And the Lord will guide you continually
    and satisfy your desire in scorched places
    and make your bones strong;
and you shall be like a watered garden,
    like a spring of water,
    whose waters do not fail.

One never knows what is waiting outside that door

O send out Thy light and Thy truth, let them lead me. Psalm 43:3

His light shows me the very next step, the way wherein I should walk, and His truth is wrapped around my core, to gird my loins, that I may walk forth with constancy and firmness, without wavering or fear, because I am at rest in His strength and faithfulness.  

Let them lead me.    

So sometimes I get a little grumpy.  And tired. And a little bit discouraged. And I just want to sit there by the fire and stare.  And while that’s not so great, maybe there is nothing really wrong with that.  Unless.  Unless I am being prodded to step forward and into the fray, with a lamp unto my feet less I stumble and a sturdy confidence.  So maybe last night I didn’t exactly leap into obedience, but sort of grumbled.  But I did walk out the front door and He met me in His full glory.   That one step.  I have a pretty good understanding that keys were turned in rusty old locks and iron portals were kicked open into the joyous sunlight.  And it will make all the difference for now and rippling into eternity.

Maybe, just maybe next time I will hop right off the couch.  

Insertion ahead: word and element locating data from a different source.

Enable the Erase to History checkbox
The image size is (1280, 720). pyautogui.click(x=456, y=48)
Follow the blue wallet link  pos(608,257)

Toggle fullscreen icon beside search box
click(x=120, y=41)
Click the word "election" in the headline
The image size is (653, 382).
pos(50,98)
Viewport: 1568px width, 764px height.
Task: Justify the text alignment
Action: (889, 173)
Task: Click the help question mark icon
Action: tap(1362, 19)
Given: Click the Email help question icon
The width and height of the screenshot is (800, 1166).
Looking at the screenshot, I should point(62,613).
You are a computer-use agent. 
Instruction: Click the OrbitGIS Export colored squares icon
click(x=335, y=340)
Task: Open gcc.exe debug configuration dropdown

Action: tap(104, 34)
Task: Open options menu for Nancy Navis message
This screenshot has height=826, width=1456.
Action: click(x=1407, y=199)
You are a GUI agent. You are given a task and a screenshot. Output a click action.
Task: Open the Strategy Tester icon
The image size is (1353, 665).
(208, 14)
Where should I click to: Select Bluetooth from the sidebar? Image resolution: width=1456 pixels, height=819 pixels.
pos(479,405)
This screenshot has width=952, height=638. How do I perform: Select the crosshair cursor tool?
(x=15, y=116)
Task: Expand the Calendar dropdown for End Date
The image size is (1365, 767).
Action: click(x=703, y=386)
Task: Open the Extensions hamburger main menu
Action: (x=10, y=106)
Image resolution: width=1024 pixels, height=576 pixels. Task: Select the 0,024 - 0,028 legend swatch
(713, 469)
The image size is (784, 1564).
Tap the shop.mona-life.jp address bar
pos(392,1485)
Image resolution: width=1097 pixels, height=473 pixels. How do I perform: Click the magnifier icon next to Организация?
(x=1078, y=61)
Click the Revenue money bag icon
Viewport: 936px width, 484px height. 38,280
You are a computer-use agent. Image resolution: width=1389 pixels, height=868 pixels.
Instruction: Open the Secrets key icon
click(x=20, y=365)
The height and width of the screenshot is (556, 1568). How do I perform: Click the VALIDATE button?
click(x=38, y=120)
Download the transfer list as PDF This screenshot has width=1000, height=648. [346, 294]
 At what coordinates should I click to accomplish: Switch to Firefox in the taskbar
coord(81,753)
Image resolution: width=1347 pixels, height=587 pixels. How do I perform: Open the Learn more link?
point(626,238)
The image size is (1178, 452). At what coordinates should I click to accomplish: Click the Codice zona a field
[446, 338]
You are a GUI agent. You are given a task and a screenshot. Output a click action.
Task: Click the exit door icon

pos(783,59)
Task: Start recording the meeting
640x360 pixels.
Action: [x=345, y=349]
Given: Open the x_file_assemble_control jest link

What do you think? A man had two sons. He went to the first and said, ‘Son, go and work in the vineyard today.’ The boy answered, ‘I will not.’ But later he had a change of heart and went. The father went to the other son and said the same thing. This boy answered, ‘I will, sir,’ but did not go. Which of the two did his father’s will?

Monday, January 21, 2013

The pounding surfs rolls over me

As a deer pants for flowing streams, so pants my soul for you, O God. My soul thirsts for God, for the living God. Psalm 42:1-2

Who are You, Oh Living God?  

Verily I seek to know You.  To know Your heart.   To see as you see. To love as You love. To live as You lived when You walked the earth wrapped in flesh.

Jesus answered, To this end was I born, and for this cause came I into the world, that I should bear witness unto the Truth. Every one that is of the Truth heareth my voice.

I really have no interest in the constructs of man, of the Pharisetical scaffolding pounded together with ever-so-many hammers and nails, yet wobbly and blocking the view North.  And dangerous to the soul, which has sent many an unsuspecting crashing to the jagged rocks below.  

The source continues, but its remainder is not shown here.